Il y a d’abord un important travail autour de la data afin de réaliser des ciblages très spécifiques, essentiellement en fonction des anciens films vus par les spectateurs. Cela dépasse la logique de persona ou de critères socio-démographiques, puisque nous menons un vrai travail collaboratif avec le distributeur pour identifier des appétences pour des acteurs, des réalisateurs, des courants cinématographiques… On peut donc effectuer un ciblage spécifique par film. Ensuite, nous activons abondamment les réseaux sociaux et opérons des arbitrages selon ces ciblages. De façon très intuitive, nous privilégions Snapchat pour cibler les jeunes et Facebook pour cibler les seniors. TikTok a aussi pris une place très importante dans le secteur du cinéma. Cela va plus loin : les réseaux sociaux sont des canaux très visuels, qui permettent de mettre en valeur un film et ses bandes annonces. On peut également approfondir l’éditorialisation de nos campagnes, par exemple avec des interviews d’acteurs pour toucher les cinéphiles ou des filtres AR et des images illustrant l’expérience 4DX pour attirer les jeunes. Enfin, si tout dépend bien sûr de l’objectif de la campagne, la possibilité d’activer notre donnée est un critère très important dans le choix d’un réseau.
La télévision est plutôt utilisée par les distributeurs dans une logique de haut de funnel. Mais il est vrai que la digitalisation de la TV permet d’imaginer de nouvelles opportunités. Les tests vont sans doute se multiplier, même si nous continuons à nous focaliser sur des médias dont l’efficacité a été éprouvée. Changer les habitudes prend du temps. Il faut développer les compétences, prendre en main les outils… Mais j’ai le sentiment que nous entrons dans une phase d’activation de ces nouveaux canaux plus concrète. Et c’est intéressant de voir les médias offline adopter la logique du digital, qui devient référent grâce à ses capacités de ciblage et sa volonté de mesurer les performances, même si le sujet de l’attribution multi-canal reste toujours aussi complexe…
Oui, nous sommes sur ces tendances. Je pense que ces résultats illustrent bien le statut de canal publicitaire historique du cinéma et la propension du marché à valoriser les canaux qui suscitent le plus d’attention.

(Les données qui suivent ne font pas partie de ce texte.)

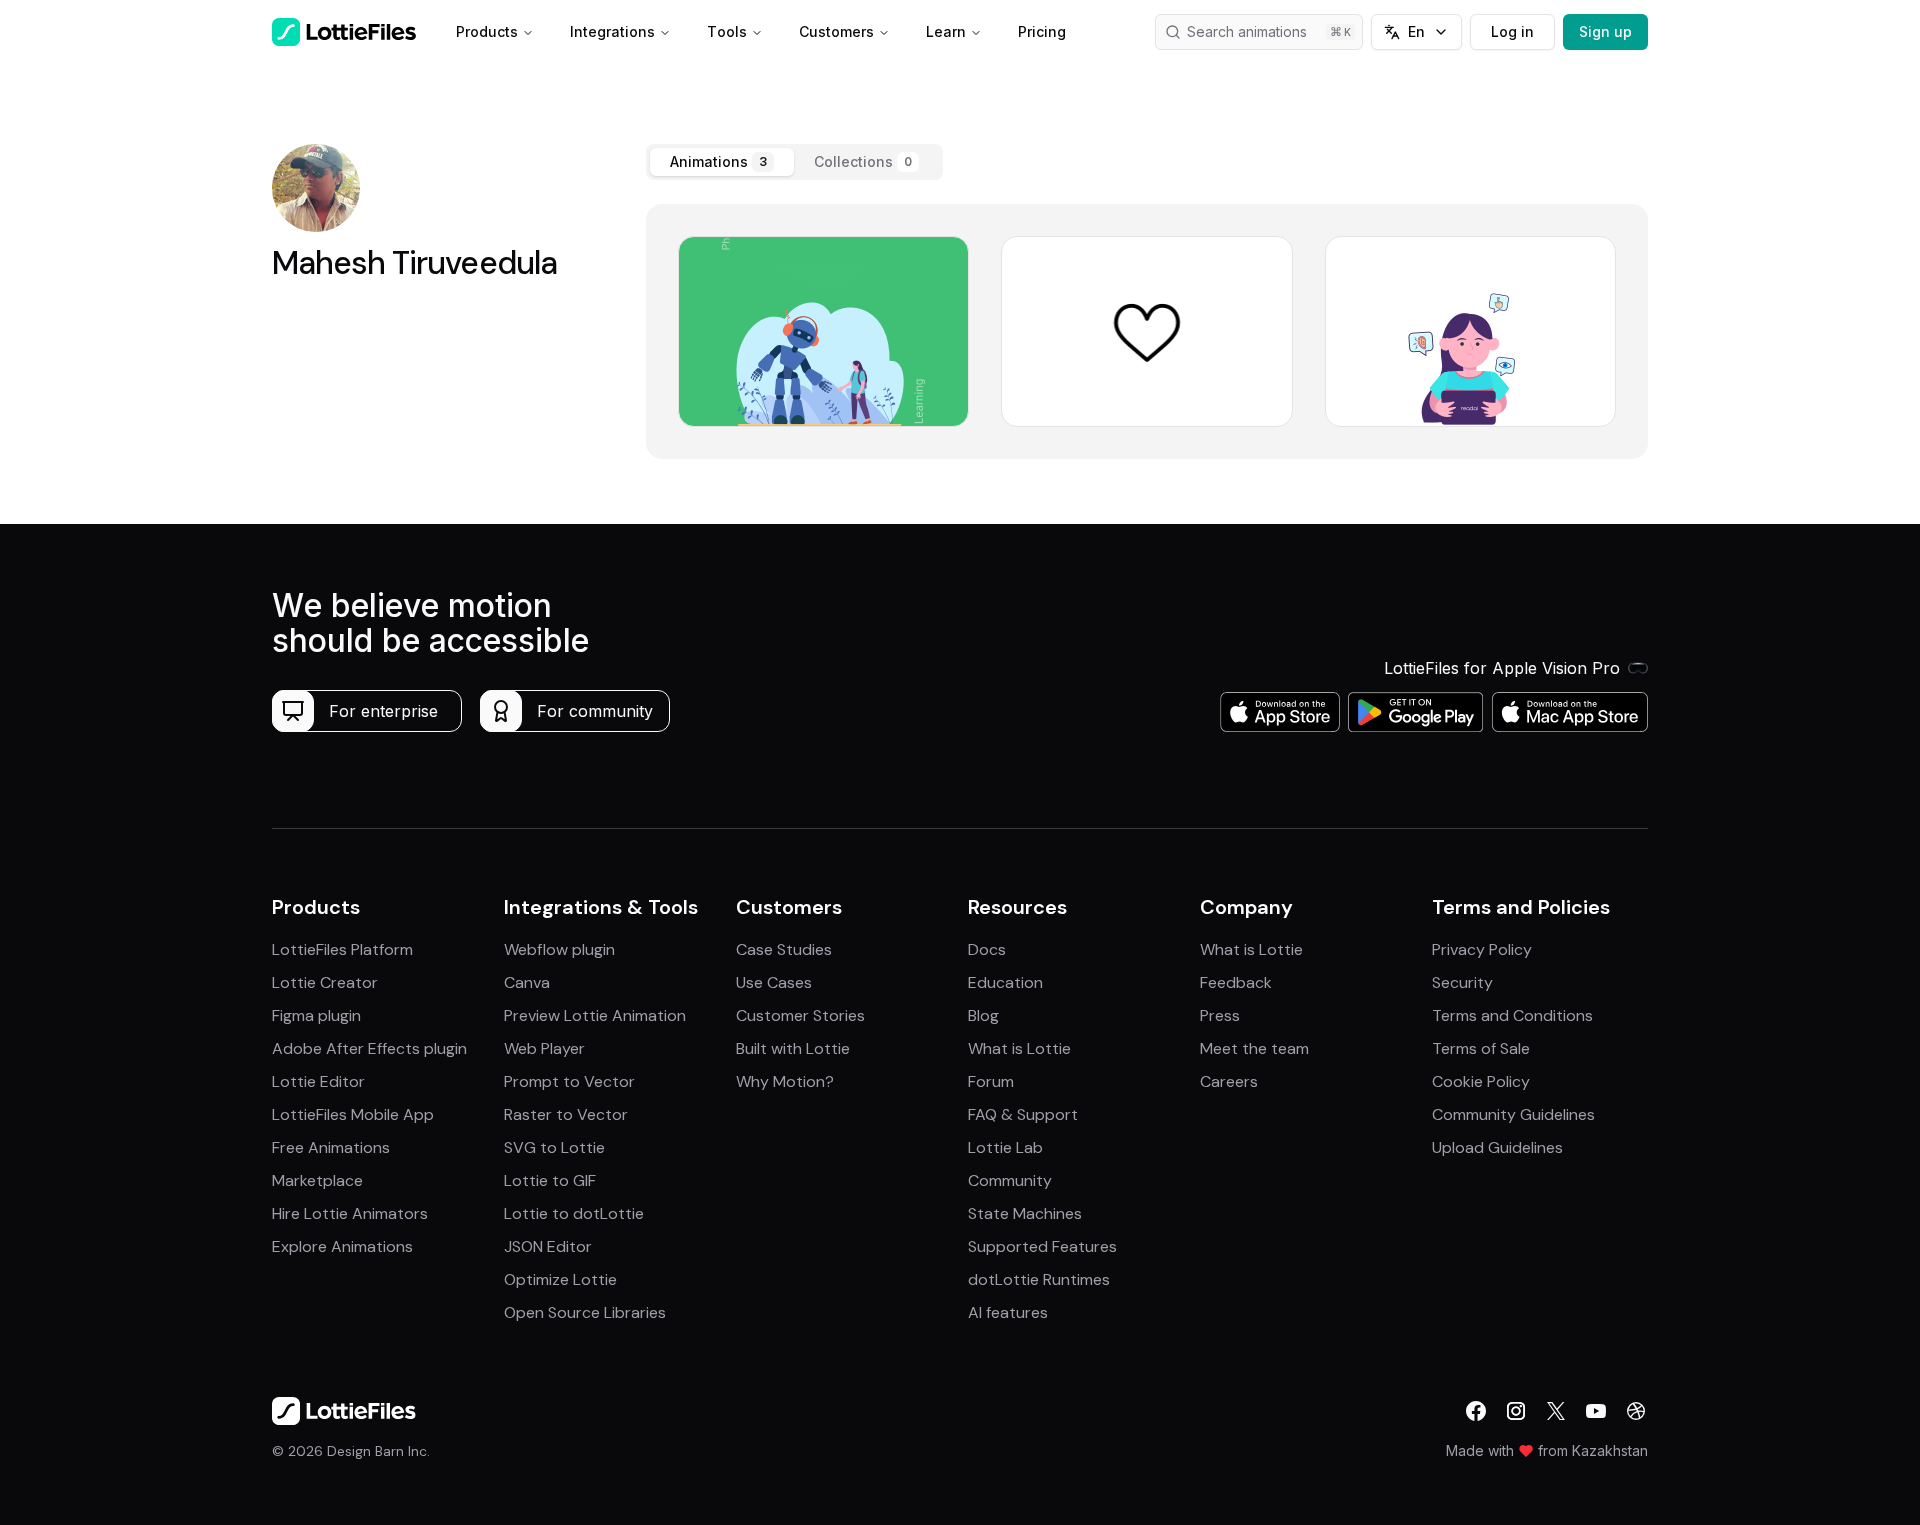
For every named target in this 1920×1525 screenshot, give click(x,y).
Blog (983, 1015)
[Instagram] (1516, 1411)
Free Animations (331, 1147)
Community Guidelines (1513, 1114)
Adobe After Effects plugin (369, 1048)
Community (1010, 1180)
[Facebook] (1476, 1411)
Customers (836, 31)
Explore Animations (342, 1246)
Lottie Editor (318, 1081)
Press (1220, 1015)
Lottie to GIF (550, 1180)
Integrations (612, 31)
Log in (1512, 31)
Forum (991, 1081)
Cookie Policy (1481, 1081)
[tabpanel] (1147, 331)
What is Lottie (1019, 1048)
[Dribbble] (1636, 1411)
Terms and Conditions (1512, 1015)
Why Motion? (785, 1081)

Le cinéma excelle dans ce domaine, avec des spectateurs qui reviennent en salle et qui sont très réceptifs aux messages diffusés.

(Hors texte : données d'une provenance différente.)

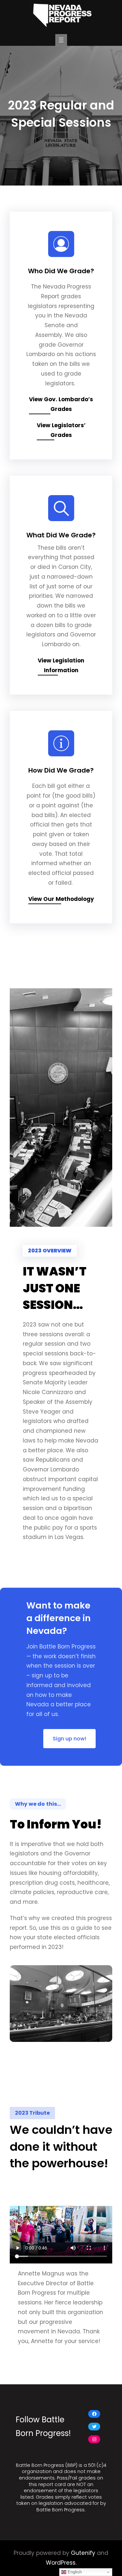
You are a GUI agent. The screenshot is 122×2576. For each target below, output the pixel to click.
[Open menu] (61, 40)
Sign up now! (69, 1738)
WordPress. (61, 2563)
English (74, 2572)
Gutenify (83, 2553)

On en revient aux thèmes abordés au début de l’entretien, mais l’une des priorités est l’amélioration de la collecte et de la valorisation de la donnée. Ensuite, il s’agit d’améliorer et de fluidifier le parcours client, de la découverte de l’offre au placement en salle, en passant par l’achat d’une place ou d’un produit annexe. Sur ce dernier point, nous explorons de plus en plus notre dimension retail, notamment pour voir comment construire des promotions autour de nos offres de restauration, par exemple. Mais, dans l’ensemble, l’enjeu sur nos assets comme le site, l’app ou les bornes en magasin est de trouver un compromis entre, d’un côté, l’efficacité du parcours et in fine la conversion, et d’un autre côté, la découverte de l’offre au travers de recommandations éditorialisées, qui sont aussi importantes au cinéma.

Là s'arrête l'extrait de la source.